**What to work on**
Count every line below that holds the word "computer", and give the number with no other words.

Collected data:
▬▬▬▬▬▬▬▬▬▬
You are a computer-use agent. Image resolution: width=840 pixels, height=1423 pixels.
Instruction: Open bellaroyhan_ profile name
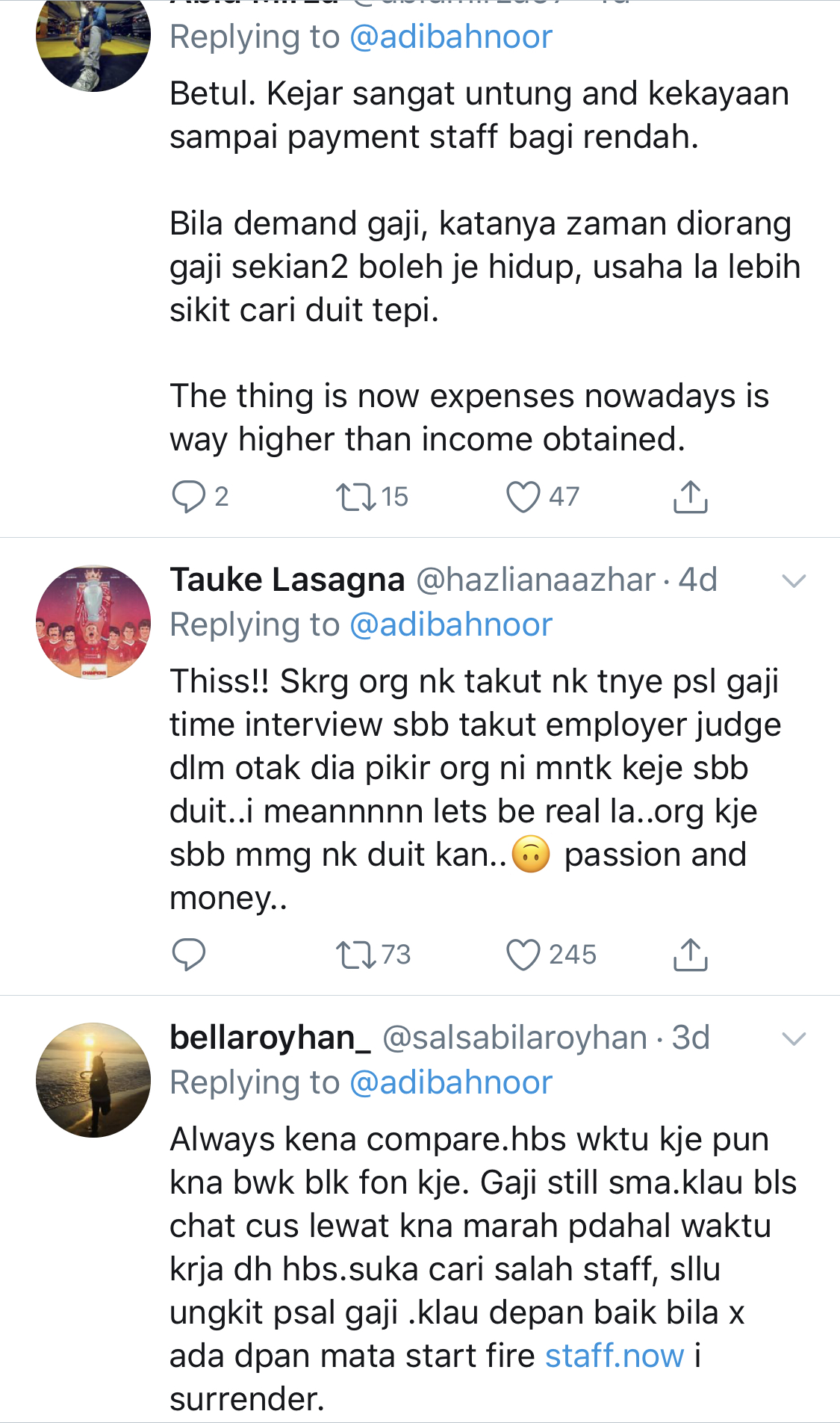(x=270, y=1038)
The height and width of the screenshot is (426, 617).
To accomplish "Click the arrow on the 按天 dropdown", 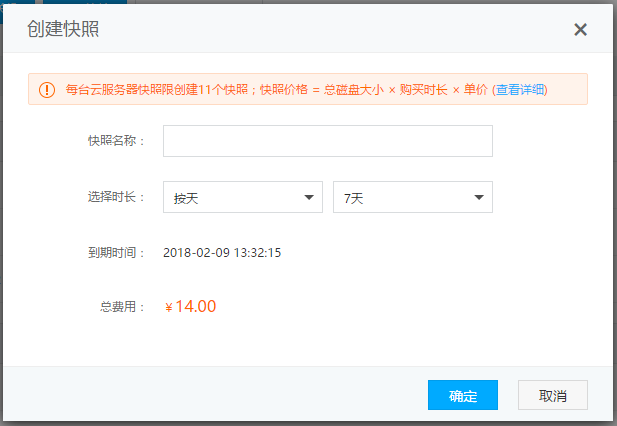I will click(309, 197).
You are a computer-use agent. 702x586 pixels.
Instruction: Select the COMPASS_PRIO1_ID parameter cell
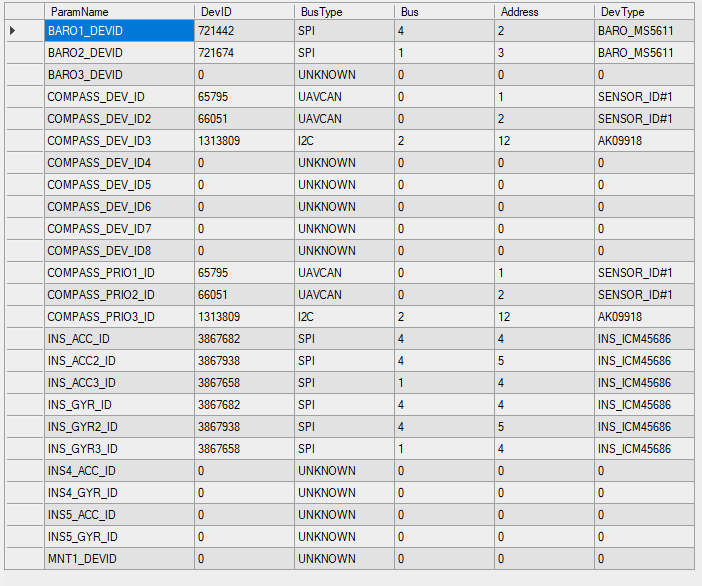pyautogui.click(x=118, y=273)
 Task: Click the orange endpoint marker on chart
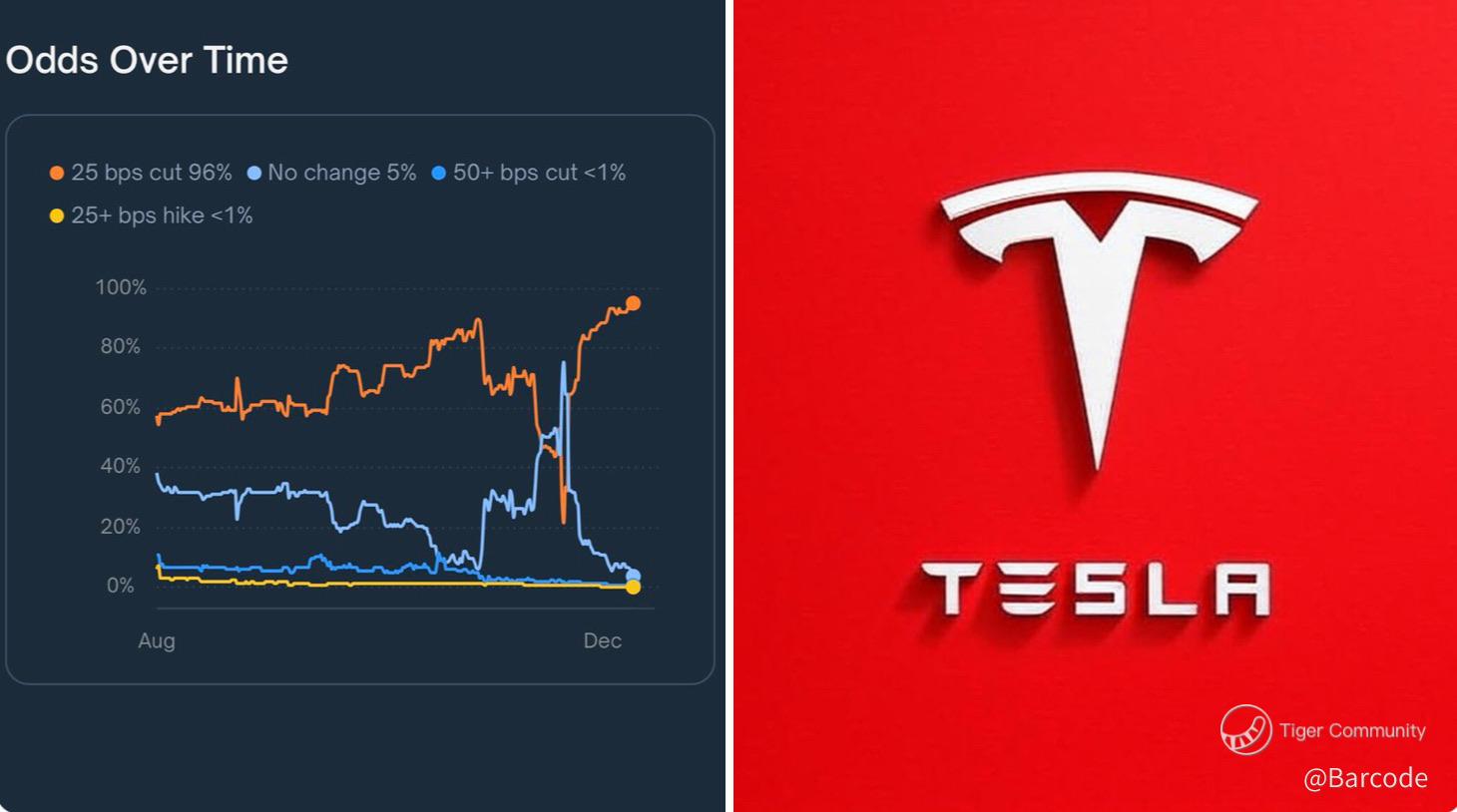[633, 303]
▬▬▬▬▬▬▬▬▬▬
**Output**
2